▼

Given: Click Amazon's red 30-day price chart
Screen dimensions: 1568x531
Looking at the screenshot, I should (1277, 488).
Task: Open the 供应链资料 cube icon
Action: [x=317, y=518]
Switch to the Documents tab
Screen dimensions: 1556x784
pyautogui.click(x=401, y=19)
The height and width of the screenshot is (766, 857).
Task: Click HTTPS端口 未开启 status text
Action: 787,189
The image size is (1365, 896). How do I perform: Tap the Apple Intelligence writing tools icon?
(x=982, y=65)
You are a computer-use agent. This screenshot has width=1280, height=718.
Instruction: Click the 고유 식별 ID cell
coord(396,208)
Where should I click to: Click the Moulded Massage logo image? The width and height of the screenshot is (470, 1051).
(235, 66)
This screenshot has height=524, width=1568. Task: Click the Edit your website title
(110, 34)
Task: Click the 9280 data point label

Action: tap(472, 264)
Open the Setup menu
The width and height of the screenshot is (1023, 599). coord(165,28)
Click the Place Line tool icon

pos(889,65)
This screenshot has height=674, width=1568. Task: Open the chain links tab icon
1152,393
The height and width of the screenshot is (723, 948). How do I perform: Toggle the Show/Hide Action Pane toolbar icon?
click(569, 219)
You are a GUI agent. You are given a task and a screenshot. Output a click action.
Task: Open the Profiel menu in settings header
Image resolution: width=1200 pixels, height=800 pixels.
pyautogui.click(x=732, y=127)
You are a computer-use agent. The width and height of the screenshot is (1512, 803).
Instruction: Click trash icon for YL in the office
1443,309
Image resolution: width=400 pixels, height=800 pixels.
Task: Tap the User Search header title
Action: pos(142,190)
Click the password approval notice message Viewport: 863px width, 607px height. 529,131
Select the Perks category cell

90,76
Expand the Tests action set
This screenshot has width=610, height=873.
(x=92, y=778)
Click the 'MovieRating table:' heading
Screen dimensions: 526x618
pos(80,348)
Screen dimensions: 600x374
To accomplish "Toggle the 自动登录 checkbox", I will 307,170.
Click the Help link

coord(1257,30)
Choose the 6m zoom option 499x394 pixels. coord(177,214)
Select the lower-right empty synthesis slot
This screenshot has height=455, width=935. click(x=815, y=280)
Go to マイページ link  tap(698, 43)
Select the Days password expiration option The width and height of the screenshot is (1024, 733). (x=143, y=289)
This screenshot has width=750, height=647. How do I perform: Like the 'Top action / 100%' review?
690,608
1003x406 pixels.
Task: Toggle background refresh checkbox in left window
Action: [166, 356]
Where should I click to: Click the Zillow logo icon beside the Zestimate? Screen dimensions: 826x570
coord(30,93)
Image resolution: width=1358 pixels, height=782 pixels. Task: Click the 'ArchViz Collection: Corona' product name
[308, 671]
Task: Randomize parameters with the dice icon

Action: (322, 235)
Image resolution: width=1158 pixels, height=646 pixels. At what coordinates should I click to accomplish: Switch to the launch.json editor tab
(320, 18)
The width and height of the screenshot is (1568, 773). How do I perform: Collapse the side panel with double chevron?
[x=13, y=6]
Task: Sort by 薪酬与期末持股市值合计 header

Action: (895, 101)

▲

## Work instruction
Produce only the lines from the line containing "Click the Help link" through the line containing "Go to マイページ", inclusive of both, exactly as they stand in the entries above.

## Answer
Click the Help link

coord(1257,30)
Choose the 6m zoom option 499x394 pixels. coord(177,214)
Select the lower-right empty synthesis slot
This screenshot has height=455, width=935. click(x=815, y=280)
Go to マイページ link  tap(698, 43)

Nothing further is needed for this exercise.